The publication describes the fundamentals of cable performance and condition monitoring techniques. It identifies those techniques that show potential for further development and eventual implementation into a cable ageing management programme.
The group of experts involved in the IAEA Coordinated Research Project (CRP I21021) established a benchmarking programme to provide guidelines for monitoring the performance of insulation and jacket materials of existing cables and develop a programme of cable degradation monitoring, focusing on low voltage instrumentation and control (I&C) cables. However, the same principles and techniques may be applied to all cable types since the materials and degradation mechanisms are generally the same.
“In instrumentation and control systems, cable ageing and the need for condition monitoring is one of the most important aspects of plant life extension,” explained Ki-Sig Kang, IAEA Scientific Secretary of the CRP. Cables, especially their insulation and jacket material, are vulnerable to ageing degradation during normal operation. “Condition monitoring techniques yield usable and traceable results,” he said.
Six manufacturers from Belgium, China, Sweden, Germany and the USA had donated cable samples for the benchmark analysis. These samples were aged in an irradiation cell or a thermal chamber, replicating thermal or radiation conditions in a nuclear power plant. Test results from before and after ageing were compared to identify best condition monitoring techniques and provide recommendations for their improvement. In particular, 12 types of cable insulations or jacket materials were tested using 14 different condition monitoring techniques.
The results of the benchmark analyses indicated that in situ tests of the cables did not show great promise against degradation or ageing, although these methods are known to be very effective for finding and locating faults in cable insulation material.
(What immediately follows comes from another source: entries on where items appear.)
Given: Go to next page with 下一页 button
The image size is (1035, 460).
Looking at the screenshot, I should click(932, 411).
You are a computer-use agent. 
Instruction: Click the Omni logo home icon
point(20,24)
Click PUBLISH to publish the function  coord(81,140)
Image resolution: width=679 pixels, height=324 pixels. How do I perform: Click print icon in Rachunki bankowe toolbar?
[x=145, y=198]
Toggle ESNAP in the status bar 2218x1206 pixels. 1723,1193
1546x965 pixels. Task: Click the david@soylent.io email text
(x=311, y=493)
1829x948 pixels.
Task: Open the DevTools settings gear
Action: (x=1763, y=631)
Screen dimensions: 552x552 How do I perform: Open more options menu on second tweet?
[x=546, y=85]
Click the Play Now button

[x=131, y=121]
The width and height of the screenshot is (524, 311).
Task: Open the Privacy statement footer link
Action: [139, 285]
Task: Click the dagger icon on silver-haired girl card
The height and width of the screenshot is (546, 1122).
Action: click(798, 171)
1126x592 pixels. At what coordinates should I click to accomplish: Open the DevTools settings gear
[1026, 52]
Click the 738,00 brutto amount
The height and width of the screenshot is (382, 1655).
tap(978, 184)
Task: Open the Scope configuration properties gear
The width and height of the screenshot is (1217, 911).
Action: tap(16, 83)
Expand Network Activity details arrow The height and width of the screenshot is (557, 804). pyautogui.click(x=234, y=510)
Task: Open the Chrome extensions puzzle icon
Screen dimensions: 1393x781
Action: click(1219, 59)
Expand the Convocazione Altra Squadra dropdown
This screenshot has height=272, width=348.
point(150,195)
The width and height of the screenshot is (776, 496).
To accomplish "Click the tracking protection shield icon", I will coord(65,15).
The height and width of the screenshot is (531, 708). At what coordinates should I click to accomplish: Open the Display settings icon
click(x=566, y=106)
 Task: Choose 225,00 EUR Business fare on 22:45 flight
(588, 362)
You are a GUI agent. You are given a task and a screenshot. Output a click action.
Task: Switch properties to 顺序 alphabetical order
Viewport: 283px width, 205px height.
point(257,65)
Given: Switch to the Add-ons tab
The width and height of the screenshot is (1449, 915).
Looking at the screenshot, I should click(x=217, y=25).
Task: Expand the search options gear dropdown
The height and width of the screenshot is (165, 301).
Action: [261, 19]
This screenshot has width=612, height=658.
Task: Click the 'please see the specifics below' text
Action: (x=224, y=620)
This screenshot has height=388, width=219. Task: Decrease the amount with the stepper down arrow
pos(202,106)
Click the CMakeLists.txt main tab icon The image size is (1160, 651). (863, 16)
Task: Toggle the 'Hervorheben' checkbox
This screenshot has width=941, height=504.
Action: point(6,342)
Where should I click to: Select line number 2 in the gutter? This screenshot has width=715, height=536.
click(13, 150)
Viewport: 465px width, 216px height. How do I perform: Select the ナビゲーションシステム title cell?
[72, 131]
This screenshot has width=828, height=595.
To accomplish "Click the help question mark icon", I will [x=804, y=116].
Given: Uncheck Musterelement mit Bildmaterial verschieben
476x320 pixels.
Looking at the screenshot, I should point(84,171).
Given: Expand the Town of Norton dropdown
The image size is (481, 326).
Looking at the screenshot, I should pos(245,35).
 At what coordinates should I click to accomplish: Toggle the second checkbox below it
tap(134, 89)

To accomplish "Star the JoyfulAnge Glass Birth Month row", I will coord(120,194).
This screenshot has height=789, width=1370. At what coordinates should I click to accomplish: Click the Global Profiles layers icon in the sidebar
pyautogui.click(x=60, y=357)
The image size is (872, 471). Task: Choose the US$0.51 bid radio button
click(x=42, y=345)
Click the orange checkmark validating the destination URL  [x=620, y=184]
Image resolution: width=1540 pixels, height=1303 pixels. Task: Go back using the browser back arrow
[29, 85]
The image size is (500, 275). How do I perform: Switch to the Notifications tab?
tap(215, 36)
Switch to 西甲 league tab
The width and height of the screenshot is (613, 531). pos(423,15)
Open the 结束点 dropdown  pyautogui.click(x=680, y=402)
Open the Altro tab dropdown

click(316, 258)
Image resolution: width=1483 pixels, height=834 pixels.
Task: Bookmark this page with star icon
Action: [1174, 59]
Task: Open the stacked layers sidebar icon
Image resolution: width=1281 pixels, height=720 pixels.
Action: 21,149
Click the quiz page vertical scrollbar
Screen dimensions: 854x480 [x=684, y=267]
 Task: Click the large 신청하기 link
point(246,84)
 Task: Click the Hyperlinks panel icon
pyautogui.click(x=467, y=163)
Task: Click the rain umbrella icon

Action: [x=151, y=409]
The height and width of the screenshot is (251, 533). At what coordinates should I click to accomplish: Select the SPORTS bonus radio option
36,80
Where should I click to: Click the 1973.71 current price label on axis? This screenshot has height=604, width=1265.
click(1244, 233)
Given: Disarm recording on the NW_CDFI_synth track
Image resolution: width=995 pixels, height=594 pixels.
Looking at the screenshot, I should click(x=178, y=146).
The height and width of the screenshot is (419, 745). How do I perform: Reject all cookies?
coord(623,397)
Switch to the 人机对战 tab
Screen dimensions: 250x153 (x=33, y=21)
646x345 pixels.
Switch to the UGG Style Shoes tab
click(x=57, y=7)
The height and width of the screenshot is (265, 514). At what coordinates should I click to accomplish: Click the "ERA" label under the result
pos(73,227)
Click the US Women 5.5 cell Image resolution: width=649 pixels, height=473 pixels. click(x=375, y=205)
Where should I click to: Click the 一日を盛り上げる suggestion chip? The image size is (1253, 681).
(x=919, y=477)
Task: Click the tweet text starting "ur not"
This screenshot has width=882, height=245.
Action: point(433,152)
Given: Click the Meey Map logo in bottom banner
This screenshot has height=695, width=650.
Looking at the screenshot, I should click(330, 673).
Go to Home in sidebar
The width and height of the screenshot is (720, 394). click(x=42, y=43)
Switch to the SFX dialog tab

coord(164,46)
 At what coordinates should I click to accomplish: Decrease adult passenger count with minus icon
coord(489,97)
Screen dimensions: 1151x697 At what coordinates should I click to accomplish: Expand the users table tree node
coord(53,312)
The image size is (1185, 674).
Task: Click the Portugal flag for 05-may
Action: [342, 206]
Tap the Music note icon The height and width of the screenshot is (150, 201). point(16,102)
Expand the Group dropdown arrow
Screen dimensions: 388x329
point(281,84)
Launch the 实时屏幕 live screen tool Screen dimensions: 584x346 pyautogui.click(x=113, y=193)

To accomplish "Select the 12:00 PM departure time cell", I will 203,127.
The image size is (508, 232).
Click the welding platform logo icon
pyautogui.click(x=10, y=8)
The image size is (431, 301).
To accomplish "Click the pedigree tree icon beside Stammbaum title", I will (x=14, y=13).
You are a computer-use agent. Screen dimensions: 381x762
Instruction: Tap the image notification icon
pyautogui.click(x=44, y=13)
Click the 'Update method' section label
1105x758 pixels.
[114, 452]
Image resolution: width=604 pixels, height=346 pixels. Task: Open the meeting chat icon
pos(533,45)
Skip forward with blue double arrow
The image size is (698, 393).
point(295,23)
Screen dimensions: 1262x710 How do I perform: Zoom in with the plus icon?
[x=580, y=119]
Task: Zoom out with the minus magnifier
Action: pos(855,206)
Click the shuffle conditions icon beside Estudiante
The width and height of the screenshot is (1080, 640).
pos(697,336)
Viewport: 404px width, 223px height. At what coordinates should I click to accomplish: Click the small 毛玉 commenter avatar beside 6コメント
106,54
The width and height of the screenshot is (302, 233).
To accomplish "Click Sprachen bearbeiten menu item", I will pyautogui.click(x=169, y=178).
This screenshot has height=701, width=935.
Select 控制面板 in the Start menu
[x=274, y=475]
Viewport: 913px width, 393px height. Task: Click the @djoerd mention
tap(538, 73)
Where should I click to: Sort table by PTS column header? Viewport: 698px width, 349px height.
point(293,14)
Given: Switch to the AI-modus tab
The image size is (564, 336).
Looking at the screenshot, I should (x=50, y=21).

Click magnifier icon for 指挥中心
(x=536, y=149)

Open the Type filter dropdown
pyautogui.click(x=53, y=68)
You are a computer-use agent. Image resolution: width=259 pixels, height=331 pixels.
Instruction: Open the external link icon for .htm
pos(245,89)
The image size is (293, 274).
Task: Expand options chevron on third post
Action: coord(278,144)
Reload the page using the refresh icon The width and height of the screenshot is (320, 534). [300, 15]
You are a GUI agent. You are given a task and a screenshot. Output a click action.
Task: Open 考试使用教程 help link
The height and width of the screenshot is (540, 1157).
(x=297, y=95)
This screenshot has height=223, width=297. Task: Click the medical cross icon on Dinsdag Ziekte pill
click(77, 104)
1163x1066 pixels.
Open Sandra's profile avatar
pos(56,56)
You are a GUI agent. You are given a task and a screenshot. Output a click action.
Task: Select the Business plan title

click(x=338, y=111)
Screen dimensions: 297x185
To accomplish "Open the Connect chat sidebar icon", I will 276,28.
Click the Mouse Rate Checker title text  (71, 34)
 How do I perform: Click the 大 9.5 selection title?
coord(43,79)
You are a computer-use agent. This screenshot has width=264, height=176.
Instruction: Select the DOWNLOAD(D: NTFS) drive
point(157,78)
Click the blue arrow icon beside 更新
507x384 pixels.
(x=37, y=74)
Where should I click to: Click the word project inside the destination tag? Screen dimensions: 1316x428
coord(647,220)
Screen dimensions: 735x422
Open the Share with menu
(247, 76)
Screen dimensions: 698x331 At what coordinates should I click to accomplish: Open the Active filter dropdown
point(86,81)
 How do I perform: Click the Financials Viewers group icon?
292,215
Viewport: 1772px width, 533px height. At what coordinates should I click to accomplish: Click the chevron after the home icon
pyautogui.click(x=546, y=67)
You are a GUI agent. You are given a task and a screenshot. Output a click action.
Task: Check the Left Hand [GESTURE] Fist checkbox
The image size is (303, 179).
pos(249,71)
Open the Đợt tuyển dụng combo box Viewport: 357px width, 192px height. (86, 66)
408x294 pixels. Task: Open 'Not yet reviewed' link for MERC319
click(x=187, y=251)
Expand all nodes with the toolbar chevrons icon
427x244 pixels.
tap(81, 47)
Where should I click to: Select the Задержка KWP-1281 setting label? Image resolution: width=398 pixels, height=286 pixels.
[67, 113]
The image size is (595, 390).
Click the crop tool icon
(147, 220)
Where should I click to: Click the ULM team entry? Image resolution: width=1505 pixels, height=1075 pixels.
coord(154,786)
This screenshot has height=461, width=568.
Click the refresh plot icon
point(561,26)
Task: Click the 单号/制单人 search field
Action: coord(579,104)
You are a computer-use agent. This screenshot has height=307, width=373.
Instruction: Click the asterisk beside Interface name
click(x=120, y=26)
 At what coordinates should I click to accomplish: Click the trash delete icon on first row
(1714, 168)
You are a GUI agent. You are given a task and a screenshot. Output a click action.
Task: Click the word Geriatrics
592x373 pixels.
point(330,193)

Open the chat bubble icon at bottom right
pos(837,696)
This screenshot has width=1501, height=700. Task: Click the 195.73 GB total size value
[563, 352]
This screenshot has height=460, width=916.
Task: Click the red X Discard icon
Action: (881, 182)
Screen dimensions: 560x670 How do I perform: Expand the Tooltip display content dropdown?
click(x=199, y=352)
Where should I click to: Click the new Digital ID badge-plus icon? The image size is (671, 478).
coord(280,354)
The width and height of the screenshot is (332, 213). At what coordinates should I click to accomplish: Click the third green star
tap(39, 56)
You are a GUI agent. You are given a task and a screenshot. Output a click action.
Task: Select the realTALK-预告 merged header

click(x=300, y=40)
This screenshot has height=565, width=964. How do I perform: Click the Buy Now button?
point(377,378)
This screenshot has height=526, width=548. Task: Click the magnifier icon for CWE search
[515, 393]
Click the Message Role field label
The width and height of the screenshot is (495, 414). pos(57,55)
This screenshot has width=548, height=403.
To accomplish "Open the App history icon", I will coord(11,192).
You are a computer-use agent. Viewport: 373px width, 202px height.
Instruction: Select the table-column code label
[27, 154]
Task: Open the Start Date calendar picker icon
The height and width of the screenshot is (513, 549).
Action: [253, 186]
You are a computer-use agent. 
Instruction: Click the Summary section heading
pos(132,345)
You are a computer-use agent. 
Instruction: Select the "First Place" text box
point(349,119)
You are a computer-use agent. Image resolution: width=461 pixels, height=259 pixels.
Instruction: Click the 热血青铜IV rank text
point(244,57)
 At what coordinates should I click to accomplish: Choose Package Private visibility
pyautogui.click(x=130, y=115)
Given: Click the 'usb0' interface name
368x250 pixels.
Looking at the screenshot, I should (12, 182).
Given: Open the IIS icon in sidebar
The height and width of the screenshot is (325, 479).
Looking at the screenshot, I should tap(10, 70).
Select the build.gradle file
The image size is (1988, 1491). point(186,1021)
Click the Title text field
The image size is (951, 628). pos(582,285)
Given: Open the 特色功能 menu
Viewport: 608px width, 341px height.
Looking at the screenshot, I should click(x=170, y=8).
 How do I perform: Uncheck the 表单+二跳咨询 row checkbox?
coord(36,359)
Instead, electrical methods such as insulation resistance and reflectometry techniques can be more effective for locating insulation damage, hot spots, or other faults in various cable types. “The advantage of electrical methods is that they can be used for testing of installed cables while the nuclear power plant is in operation,” Kang said.
The new publication updates information in the IAEA Nuclear Energy Series publication of 2012 on Assessing and Managing Cable Ageing in Nuclear Power Plants (NP-T-3.6).